The mental health of a country is only as good as the mental health of its least healthy people. The goal is to reach those who are being left behind, and bridge the gaps in broken systems. The health, social, justice and political systems are all connected and can’t be fixed till we invest in our people and communities. With this idea we visualize a holistic idea of peace, security and well-being in conflict affected Kashmir.

Decades of conflict and communal exodus of Kashmiri Pandits in Kashmir valley has imposed an enduring psychological distress on Kashmiri people. The current COVID-19 pandemic with lockdown measures to prevent the spread has further exacerbated the mental distress. Curfew, lockdown and social isolation increases feelings of loneliness, anxiety and depression.

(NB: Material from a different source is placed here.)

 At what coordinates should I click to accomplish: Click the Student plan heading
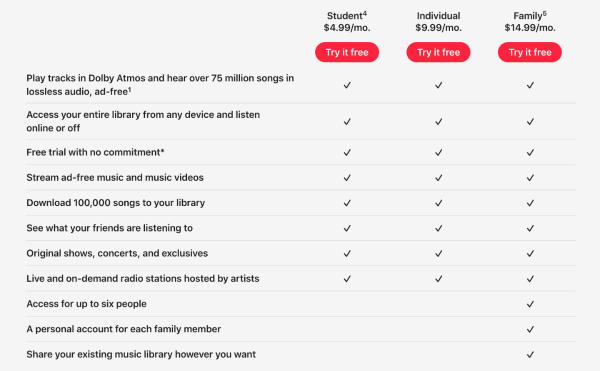point(345,16)
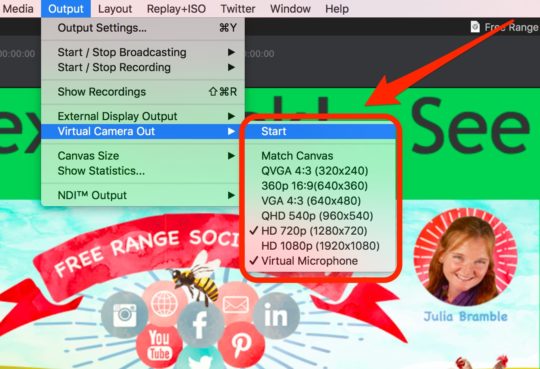Click the Instagram camera icon
This screenshot has height=369, width=540.
coord(124,314)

According to a survey conducted in 2015 by Médecins Sans Frontières (MSF), India, University of Kashmir and the Institute of Mental Health and Neurosciences (IMHANS), 45% of Kashmir’s adult population (1.8 million) show symptoms of significant mental distress like depression (41%), anxiety (26%), post-traumatic stress disorder (19%), and 47% with some sort of traumatic experience which is compounded by the stigma associated with mental illness. The atmosphere of uncertainty and social insecurity for families amidst turmoil and violence makes females vulnerable, mentally disturbed and prone to suicide and drug-addiction. Schools in Kashmir are in a mental crisis, a study found that the prevalence of childhood (aged 8–14 years) mental disorders was 22–27%

Alarmingly, 11% of adults in Kashmir have been taking benzodiazepines and hard drugs, including heroin and cocaine, which carry greater health and financial risks. The mental health epidemic is threat to health-socio-political security which is linked to drug abuse, drug addiction, suicide, unemployment and corruption.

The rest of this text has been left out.